◆ Task item
Whenever a line contains the string "Forms", copy it out of the entries.

(Data entries)

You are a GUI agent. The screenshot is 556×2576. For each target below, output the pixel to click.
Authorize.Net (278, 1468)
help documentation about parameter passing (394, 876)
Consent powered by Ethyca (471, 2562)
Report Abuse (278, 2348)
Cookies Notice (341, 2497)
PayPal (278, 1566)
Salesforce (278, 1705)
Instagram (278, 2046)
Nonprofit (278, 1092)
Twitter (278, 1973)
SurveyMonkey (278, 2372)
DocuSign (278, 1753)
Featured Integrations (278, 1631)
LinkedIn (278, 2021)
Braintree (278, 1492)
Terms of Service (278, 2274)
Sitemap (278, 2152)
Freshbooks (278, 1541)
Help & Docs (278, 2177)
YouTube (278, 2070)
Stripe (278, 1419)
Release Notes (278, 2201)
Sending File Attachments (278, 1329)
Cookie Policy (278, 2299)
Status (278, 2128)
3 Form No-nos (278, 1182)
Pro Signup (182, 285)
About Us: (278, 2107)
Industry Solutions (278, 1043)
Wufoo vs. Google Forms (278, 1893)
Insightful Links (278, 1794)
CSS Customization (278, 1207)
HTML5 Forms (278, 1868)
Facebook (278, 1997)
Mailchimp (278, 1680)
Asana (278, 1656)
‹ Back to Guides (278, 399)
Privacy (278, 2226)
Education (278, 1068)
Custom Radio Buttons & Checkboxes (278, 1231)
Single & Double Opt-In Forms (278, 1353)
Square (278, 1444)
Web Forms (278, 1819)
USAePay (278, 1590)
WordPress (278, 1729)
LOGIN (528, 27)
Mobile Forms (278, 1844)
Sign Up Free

◆ Exercise solution
Wufoo vs. Google Forms (278, 1893)
HTML5 Forms (278, 1868)
Single & Double Opt-In Forms (278, 1353)
Web Forms (278, 1819)
Mobile Forms (278, 1844)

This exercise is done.